Again, frequent and arbitrary changes of timetable to suit the demands of the organizers and/or teacher will teach the learners the level of importance which the agent attaches to the programme - and the learners may begin not to take the course seriously themselves. A commitment to honour the learning contract, clear indicators that the learners come first in every case, will form part of the learning experiences of the course; these will teach the learners much that is not discussed formally as part of the course.

c) Content:

the material to be covered clearly forms part of the curriculum. But in addition, there is the sequence In which It is handled, and the conditions attached to the learning.

The sequence is planned to facilitate learning; If a change is introduced because a particular teacher or resource is not available, the participants may learn that the order in which the material is pursued does not much matter or that the requirements of the teacher/organizer are more important than the requirements of the learners. And the level of performance, the speed at which the task should be completed and so on, all form part of the curriculum. What is required of the learner is as much part of the learning experience as the subject matter itself.

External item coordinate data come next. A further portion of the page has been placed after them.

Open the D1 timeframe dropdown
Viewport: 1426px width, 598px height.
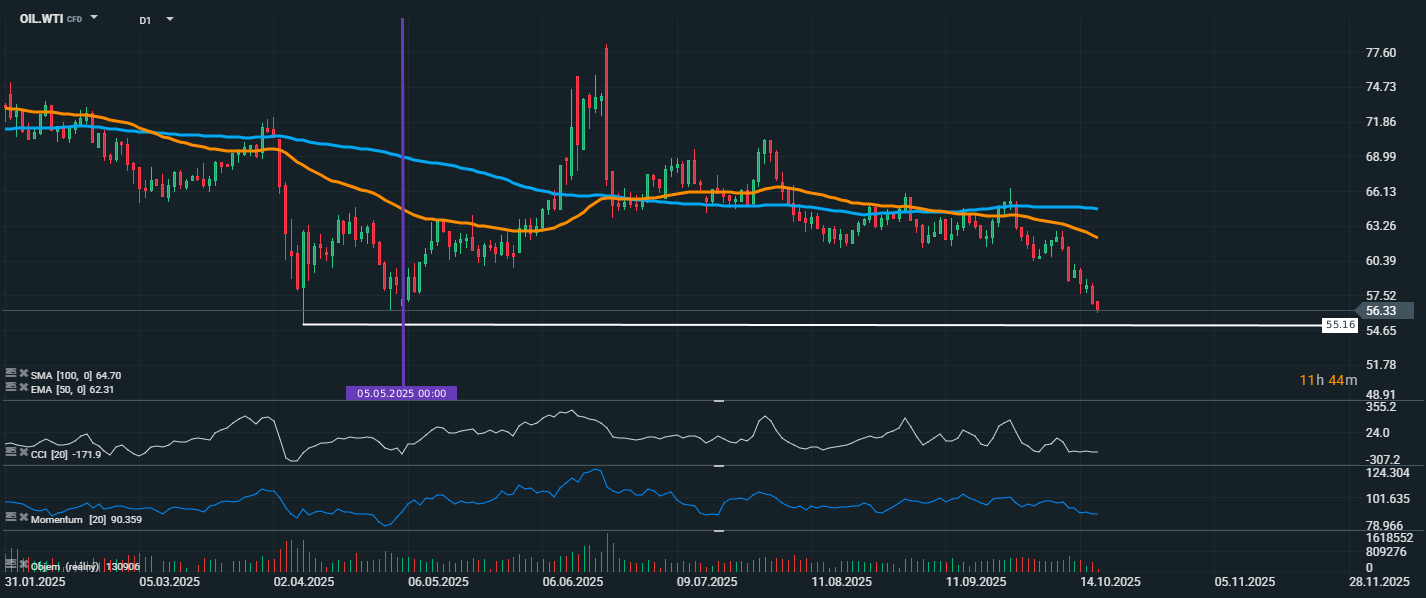click(x=169, y=19)
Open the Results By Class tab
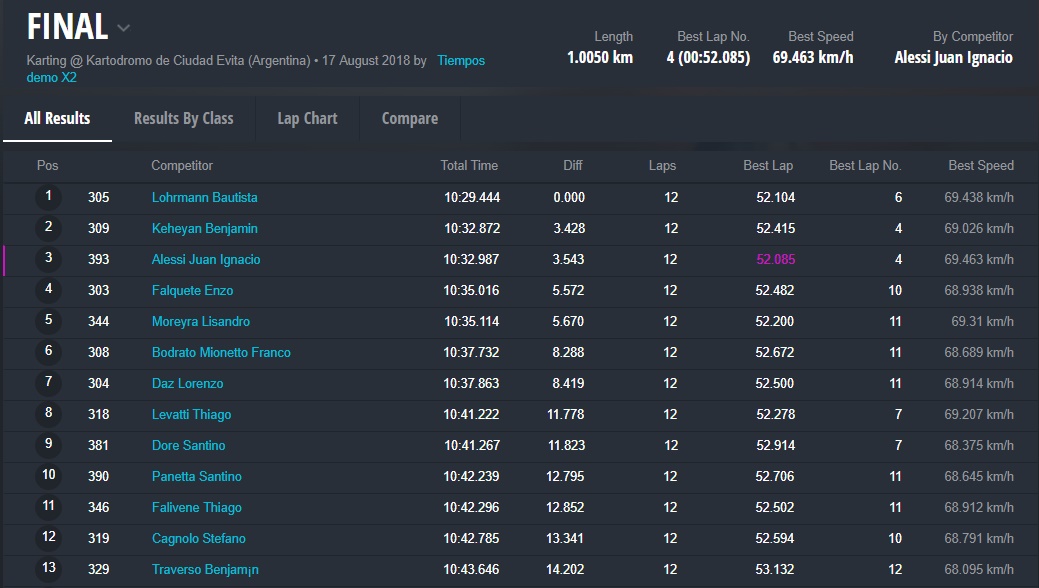1039x588 pixels. [x=184, y=118]
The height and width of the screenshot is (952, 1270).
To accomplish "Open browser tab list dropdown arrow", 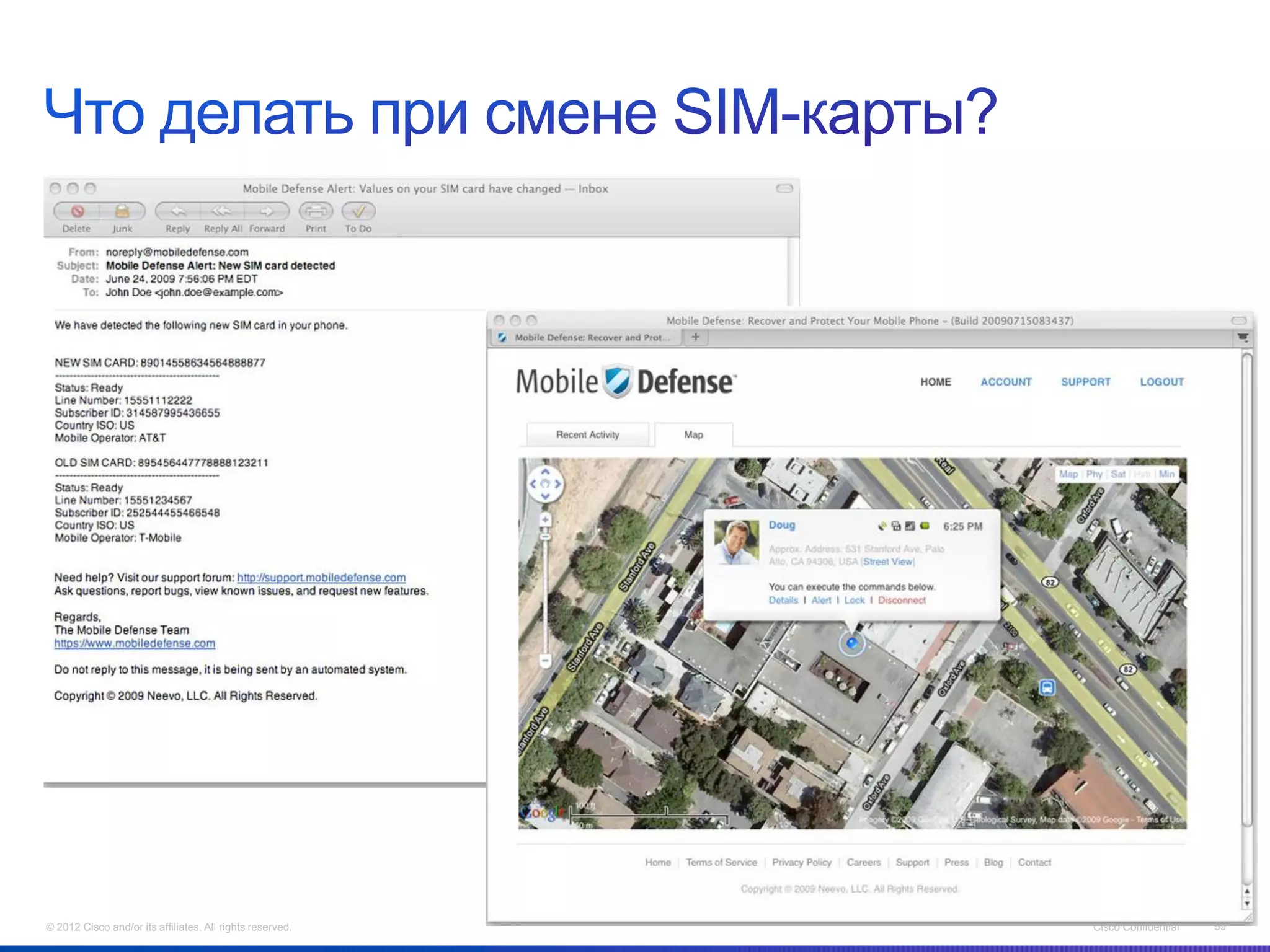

The content of a course is often referred to as the syllabus. But syllabuses frequently include elements of methods as well as subject matter. A management course syllabus may include not just topics such as "personnel recruitment; selection procedures; career development; staff training; promotion criteria" etc, but also activities such as "workshops; syndicate work; group discussion with report back to plenary session" and the like.

(d) Events:

such activities, which the teacher plans and the learners experience, and the sequence in which they occur are all part of the curriculum. Some events of course occur which are not planned: the interruption of a course because of the weather or the interruption of a class by an organizer or supervisor to collect fees, mark a register or make an announcement, all form part of the learning experiences of the student participants. Such unplanned events will either contribute to or distract from the learning; and one of the traits of an effective teacher is the ability to innovate, to use such happenings as they occur to help forward the learning process, to direct even distractions towards the learners' goals.

(e) Processes of evaluation:

Among the experiences of the learners are those planned processes of evaluation - examinations and tests, if they are used; activities for feedback; criticism and assessment; ways in which the learners can express their satisfactions and so on. These too form part of the total planned curriculum.

All these five elements go to make up the curriculum. We do not of course spend an equal amount of time on planning each of these but they all contribute to that sequence of experiences and the philosophy which embraces them which together go to make up the learning. It is the curriculum that brings the content and methods of our courses close together.